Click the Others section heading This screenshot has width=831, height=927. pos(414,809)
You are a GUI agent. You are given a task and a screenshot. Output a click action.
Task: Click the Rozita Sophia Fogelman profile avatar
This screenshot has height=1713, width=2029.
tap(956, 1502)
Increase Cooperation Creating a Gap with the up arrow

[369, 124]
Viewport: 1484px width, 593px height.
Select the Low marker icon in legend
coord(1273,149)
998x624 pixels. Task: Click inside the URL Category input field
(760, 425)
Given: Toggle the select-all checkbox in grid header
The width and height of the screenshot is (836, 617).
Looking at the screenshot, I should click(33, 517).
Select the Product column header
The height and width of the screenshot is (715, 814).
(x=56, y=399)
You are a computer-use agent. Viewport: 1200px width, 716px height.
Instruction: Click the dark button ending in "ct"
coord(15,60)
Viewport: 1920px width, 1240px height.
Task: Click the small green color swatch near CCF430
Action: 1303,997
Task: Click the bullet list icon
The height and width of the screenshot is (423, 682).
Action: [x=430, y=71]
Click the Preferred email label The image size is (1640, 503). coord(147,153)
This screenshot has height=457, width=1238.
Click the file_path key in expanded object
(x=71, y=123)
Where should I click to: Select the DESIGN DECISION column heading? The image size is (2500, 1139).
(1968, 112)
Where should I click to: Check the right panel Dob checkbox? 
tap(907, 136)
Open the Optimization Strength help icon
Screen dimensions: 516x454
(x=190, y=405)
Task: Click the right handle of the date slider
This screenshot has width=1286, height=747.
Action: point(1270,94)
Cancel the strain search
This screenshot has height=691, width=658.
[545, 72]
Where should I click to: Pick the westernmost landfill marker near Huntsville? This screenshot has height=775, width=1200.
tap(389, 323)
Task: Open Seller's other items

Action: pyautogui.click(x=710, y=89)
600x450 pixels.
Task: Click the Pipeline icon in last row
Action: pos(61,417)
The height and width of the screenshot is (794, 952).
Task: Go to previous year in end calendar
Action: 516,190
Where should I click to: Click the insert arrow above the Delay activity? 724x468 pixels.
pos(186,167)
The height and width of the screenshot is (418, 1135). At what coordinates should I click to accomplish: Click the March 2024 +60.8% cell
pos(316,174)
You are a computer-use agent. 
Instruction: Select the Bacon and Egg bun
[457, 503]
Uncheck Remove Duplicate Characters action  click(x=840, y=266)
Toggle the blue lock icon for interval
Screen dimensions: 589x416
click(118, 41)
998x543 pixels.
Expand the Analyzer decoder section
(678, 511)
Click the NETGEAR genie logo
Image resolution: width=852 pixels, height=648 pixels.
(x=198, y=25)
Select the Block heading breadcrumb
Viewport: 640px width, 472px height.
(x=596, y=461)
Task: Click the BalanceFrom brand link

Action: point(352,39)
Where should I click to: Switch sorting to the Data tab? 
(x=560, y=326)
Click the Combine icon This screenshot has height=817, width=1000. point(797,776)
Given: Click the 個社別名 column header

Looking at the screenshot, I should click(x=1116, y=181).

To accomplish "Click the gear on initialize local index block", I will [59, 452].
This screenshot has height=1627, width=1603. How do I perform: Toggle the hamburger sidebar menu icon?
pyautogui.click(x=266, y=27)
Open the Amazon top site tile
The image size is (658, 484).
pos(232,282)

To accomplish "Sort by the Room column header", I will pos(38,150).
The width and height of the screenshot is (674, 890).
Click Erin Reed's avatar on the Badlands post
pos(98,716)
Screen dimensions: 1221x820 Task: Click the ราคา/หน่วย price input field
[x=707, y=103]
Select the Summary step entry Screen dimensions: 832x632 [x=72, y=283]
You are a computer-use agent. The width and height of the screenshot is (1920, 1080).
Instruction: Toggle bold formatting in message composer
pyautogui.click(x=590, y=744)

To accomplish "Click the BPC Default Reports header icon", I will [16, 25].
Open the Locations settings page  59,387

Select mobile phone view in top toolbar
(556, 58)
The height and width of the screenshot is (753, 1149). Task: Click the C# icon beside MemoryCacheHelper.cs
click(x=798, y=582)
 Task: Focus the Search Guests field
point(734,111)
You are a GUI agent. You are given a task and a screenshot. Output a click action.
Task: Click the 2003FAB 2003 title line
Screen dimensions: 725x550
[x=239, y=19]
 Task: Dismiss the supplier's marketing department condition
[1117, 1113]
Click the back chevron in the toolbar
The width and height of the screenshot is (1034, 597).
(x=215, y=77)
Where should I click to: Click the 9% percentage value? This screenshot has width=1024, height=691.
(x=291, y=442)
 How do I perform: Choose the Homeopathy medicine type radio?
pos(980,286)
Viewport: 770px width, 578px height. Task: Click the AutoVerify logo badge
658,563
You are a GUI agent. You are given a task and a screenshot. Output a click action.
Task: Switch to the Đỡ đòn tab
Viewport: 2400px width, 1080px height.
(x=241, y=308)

TASK TO COMPLETE: Copy out every one of the lines above word for word, keeping each one unchanged.

SOLVED EXERCISE:
Click the Others section heading This screenshot has width=831, height=927. pos(414,809)
You are a GUI agent. You are given a task and a screenshot. Output a click action.
Task: Click the Rozita Sophia Fogelman profile avatar
This screenshot has height=1713, width=2029.
tap(956, 1502)
Increase Cooperation Creating a Gap with the up arrow

[369, 124]
Viewport: 1484px width, 593px height.
Select the Low marker icon in legend
coord(1273,149)
998x624 pixels. Task: Click inside the URL Category input field
(760, 425)
Given: Toggle the select-all checkbox in grid header
The width and height of the screenshot is (836, 617).
Looking at the screenshot, I should click(33, 517).
Select the Product column header
The height and width of the screenshot is (715, 814).
(x=56, y=399)
You are a computer-use agent. Viewport: 1200px width, 716px height.
Instruction: Click the dark button ending in "ct"
coord(15,60)
Viewport: 1920px width, 1240px height.
Task: Click the small green color swatch near CCF430
Action: 1303,997
Task: Click the bullet list icon
The height and width of the screenshot is (423, 682).
Action: [x=430, y=71]
Click the Preferred email label The image size is (1640, 503). coord(147,153)
This screenshot has height=457, width=1238.
Click the file_path key in expanded object
(x=71, y=123)
Where should I click to: Select the DESIGN DECISION column heading? The image size is (2500, 1139).
(1968, 112)
Where should I click to: Check the right panel Dob checkbox? 
tap(907, 136)
Open the Optimization Strength help icon
Screen dimensions: 516x454
(x=190, y=405)
Task: Click the right handle of the date slider
This screenshot has width=1286, height=747.
Action: point(1270,94)
Cancel the strain search
This screenshot has height=691, width=658.
[545, 72]
Where should I click to: Pick the westernmost landfill marker near Huntsville? This screenshot has height=775, width=1200.
tap(389, 323)
Task: Open Seller's other items

Action: pyautogui.click(x=710, y=89)
600x450 pixels.
Task: Click the Pipeline icon in last row
Action: pos(61,417)
The height and width of the screenshot is (794, 952).
Task: Go to previous year in end calendar
Action: 516,190
Where should I click to: Click the insert arrow above the Delay activity? 724x468 pixels.
pos(186,167)
The height and width of the screenshot is (418, 1135). At what coordinates should I click to accomplish: Click the March 2024 +60.8% cell
pos(316,174)
You are a computer-use agent. 
Instruction: Select the Bacon and Egg bun
[457, 503]
Uncheck Remove Duplicate Characters action  click(x=840, y=266)
Toggle the blue lock icon for interval
Screen dimensions: 589x416
click(118, 41)
998x543 pixels.
Expand the Analyzer decoder section
(678, 511)
Click the NETGEAR genie logo
Image resolution: width=852 pixels, height=648 pixels.
(x=198, y=25)
Select the Block heading breadcrumb
Viewport: 640px width, 472px height.
(x=596, y=461)
Task: Click the BalanceFrom brand link

Action: point(352,39)
Where should I click to: Switch sorting to the Data tab? 
(x=560, y=326)
Click the Combine icon This screenshot has height=817, width=1000. point(797,776)
Given: Click the 個社別名 column header

Looking at the screenshot, I should click(x=1116, y=181).

To accomplish "Click the gear on initialize local index block", I will [59, 452].
This screenshot has height=1627, width=1603. How do I perform: Toggle the hamburger sidebar menu icon?
pyautogui.click(x=266, y=27)
Open the Amazon top site tile
The image size is (658, 484).
pos(232,282)

To accomplish "Sort by the Room column header", I will pos(38,150).
The width and height of the screenshot is (674, 890).
Click Erin Reed's avatar on the Badlands post
pos(98,716)
Screen dimensions: 1221x820 Task: Click the ราคา/หน่วย price input field
[x=707, y=103]
Select the Summary step entry Screen dimensions: 832x632 [x=72, y=283]
You are a computer-use agent. The width and height of the screenshot is (1920, 1080).
Instruction: Toggle bold formatting in message composer
pyautogui.click(x=590, y=744)

To accomplish "Click the BPC Default Reports header icon", I will [16, 25].
Open the Locations settings page  59,387

Select mobile phone view in top toolbar
(556, 58)
The height and width of the screenshot is (753, 1149). Task: Click the C# icon beside MemoryCacheHelper.cs
click(x=798, y=582)
 Task: Focus the Search Guests field
point(734,111)
You are a GUI agent. You are given a task and a screenshot. Output a click action.
Task: Click the 2003FAB 2003 title line
Screen dimensions: 725x550
[x=239, y=19]
 Task: Dismiss the supplier's marketing department condition
[1117, 1113]
Click the back chevron in the toolbar
The width and height of the screenshot is (1034, 597).
(x=215, y=77)
Where should I click to: Click the 9% percentage value? This screenshot has width=1024, height=691.
(x=291, y=442)
 How do I perform: Choose the Homeopathy medicine type radio?
pos(980,286)
Viewport: 770px width, 578px height. Task: Click the AutoVerify logo badge
658,563
You are a GUI agent. You are given a task and a screenshot. Output a click action.
Task: Switch to the Đỡ đòn tab
Viewport: 2400px width, 1080px height.
(x=241, y=308)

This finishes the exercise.